Now that GPT4All is configured, we can begin to call models from KNIME Analytics Platform 5.3. Please start by downloading my example workflow from KNIME Hub:

In my example workflow, I provide two ways to call a local LLM and one way to call a premium OpenAI model:

  • Calling a locally hosted LLM via the OpenAI LLM Connector node.
  • Calling a local LLM via the Local GPT4All Chat Model Connector node and a local file path reference (/Users/sjporter/Library/Application Support/nomic.ai/GPT4All/gpt4all-falcon-newbpe-q4_0.gguf in my case). Please note, I’m simply referencing the file path that GPT4All uses for downloaded models. It may take a bit of digging to find the right path for your computer.
  • Calling ChatGPT (premium, requires an OpenAI API key).

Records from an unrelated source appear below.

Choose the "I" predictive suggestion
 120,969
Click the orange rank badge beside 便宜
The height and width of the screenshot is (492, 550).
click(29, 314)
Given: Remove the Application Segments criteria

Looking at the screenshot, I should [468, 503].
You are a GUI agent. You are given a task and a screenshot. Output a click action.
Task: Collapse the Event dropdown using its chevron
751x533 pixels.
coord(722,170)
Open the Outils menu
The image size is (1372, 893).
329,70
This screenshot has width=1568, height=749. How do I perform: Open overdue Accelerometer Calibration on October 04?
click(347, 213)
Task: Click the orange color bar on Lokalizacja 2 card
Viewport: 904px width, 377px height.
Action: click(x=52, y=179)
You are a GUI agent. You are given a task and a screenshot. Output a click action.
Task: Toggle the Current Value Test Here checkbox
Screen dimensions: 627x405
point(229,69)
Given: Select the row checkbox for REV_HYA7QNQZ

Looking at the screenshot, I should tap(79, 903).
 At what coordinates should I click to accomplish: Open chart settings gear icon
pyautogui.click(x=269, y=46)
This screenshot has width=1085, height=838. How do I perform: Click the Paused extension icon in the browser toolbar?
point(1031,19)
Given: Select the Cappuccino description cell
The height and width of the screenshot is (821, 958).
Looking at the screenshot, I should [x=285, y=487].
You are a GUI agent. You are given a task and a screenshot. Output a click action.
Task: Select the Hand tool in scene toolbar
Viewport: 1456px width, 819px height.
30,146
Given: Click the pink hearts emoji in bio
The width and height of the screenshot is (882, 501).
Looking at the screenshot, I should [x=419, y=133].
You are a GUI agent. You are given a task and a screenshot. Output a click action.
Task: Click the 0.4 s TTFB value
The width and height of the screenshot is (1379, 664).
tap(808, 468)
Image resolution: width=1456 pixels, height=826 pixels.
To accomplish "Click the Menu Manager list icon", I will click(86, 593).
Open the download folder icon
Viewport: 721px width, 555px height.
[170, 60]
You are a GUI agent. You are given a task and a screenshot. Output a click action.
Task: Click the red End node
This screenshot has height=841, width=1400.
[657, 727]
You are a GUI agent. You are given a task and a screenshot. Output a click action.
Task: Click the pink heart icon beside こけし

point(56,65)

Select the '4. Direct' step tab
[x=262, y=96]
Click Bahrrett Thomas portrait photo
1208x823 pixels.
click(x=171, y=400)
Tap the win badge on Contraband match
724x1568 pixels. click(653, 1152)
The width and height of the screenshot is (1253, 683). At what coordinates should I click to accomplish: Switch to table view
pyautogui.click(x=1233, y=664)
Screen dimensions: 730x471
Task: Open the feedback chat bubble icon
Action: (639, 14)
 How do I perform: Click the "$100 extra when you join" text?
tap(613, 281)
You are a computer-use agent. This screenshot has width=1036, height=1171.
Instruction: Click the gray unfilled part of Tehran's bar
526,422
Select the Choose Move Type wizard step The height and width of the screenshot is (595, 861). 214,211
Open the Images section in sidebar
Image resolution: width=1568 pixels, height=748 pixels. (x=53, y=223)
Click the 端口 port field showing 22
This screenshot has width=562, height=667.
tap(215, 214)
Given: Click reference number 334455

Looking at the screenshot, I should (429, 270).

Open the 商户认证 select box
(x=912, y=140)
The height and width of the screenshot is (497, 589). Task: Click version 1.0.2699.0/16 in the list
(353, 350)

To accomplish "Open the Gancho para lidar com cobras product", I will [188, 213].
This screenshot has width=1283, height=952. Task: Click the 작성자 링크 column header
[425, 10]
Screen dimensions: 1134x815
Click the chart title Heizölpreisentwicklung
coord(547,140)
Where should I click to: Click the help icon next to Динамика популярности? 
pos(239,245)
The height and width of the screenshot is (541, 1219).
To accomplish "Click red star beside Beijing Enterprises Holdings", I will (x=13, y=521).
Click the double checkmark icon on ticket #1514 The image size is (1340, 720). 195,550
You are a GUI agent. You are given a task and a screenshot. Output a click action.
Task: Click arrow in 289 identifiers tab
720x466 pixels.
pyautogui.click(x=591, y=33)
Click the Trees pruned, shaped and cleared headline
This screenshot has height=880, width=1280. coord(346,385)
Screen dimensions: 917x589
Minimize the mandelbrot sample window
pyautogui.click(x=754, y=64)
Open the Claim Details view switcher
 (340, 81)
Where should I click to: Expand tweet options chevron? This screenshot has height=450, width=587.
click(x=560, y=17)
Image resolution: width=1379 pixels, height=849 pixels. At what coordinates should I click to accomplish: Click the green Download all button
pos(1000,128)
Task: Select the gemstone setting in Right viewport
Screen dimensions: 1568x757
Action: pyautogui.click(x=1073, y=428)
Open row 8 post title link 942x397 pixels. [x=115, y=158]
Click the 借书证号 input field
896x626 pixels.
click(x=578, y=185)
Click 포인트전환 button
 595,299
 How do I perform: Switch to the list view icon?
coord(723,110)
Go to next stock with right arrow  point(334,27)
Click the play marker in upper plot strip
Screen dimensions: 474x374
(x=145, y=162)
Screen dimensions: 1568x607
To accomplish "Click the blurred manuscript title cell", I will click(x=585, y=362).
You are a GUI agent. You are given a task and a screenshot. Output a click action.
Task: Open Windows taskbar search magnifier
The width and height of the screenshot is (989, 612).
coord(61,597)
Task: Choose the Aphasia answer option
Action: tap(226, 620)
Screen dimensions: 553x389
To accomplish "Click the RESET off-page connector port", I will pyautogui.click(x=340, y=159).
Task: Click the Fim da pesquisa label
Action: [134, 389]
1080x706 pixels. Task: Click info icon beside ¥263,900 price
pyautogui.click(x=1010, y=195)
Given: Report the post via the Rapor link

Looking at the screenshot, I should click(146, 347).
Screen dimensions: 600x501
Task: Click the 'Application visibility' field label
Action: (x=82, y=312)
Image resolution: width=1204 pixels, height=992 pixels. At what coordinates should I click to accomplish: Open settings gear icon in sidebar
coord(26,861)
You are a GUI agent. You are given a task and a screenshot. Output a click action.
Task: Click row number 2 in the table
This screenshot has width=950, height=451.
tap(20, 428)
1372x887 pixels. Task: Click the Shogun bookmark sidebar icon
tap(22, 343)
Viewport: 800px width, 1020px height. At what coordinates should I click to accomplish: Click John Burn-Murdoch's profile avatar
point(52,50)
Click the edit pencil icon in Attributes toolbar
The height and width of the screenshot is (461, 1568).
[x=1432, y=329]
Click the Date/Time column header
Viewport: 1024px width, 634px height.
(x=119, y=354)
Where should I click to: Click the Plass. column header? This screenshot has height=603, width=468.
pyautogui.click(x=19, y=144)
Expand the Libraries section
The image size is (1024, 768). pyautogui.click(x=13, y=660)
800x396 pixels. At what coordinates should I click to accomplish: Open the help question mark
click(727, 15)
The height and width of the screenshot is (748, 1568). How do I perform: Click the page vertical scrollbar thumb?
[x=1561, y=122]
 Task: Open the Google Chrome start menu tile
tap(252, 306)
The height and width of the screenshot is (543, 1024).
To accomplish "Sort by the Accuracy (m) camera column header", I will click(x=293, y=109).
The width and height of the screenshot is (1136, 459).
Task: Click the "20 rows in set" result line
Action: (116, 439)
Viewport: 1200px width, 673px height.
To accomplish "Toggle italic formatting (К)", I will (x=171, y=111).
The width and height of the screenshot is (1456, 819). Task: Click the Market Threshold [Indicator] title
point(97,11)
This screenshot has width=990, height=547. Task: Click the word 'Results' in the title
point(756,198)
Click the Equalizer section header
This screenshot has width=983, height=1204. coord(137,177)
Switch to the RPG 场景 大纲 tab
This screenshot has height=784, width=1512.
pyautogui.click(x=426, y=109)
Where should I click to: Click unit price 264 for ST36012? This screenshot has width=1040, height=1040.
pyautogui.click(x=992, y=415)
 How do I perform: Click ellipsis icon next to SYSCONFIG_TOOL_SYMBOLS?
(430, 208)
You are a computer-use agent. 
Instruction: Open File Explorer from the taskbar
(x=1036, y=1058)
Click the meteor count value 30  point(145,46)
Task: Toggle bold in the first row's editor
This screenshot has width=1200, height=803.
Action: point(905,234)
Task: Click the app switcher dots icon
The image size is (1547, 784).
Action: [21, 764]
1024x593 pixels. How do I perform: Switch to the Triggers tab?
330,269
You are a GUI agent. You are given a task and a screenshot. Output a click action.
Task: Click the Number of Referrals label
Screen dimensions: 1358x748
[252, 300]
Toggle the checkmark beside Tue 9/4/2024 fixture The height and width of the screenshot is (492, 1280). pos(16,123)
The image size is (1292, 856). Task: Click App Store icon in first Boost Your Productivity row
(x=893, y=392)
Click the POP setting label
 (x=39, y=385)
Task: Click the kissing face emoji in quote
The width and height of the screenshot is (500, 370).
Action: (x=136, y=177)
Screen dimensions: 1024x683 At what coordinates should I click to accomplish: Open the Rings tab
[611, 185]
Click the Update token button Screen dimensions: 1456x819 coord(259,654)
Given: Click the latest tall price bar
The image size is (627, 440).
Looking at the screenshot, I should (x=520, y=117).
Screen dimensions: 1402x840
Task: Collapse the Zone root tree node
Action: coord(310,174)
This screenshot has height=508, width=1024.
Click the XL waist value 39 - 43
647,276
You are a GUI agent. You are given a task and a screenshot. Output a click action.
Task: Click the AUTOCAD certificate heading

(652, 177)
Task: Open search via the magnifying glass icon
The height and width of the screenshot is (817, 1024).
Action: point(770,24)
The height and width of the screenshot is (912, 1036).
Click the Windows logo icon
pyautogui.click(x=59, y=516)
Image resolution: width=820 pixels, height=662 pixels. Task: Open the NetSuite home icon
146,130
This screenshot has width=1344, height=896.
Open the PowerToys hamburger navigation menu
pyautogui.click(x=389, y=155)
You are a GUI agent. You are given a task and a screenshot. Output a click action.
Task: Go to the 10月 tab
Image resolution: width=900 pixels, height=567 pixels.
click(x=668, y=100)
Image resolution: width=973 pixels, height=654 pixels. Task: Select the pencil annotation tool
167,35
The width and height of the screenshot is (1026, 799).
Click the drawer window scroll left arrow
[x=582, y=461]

If you followed my steps exactly, your copy of the workflow should already be able to be executed for the top two examples. You can reconfigure the model connector nodes to point to custom URLs or file paths. The credentials nodes define api_key flow variables which are used for authentication (even through the local LLMs don’t require an API key, an api_key variable must be specified anyways when making requests).

gpt4all llama

Please note that in the first example, you can select which model you want to use by configuring the OpenAI LLM Connector node. As you can see below, I have selected Llama 3.1 8B Instruct 128k as my model. In the second example, the only way to “select” a model is to update the file path in the Local GPT4All Chat Model Connector node.

openai model section

For the sake of keeping the example workflow as simple as possible, I use a Table Creator node to define my prompts. This node could/should be replaced with data coming from an external data source such as a Google Sheets spreadsheet or a SQL database.

table creator

All that remains is to execute the workflow and inspect the responses. In my example workflow, I render the model responses in Table View nodes.

table view

That’s all there is to it! Again, please check out the KNIME for Generative AI collection on KNIME Hub for more advanced examples and use cases.

Conclusion

Hosting an LLM locally and integrating with it sounds challenging, but it’s quite easy with GPT4All and KNIME Analytics Platform 5.3. I hope you found this article to be useful! See you on the KNIME Forum or perhaps at the next KNIME Summit.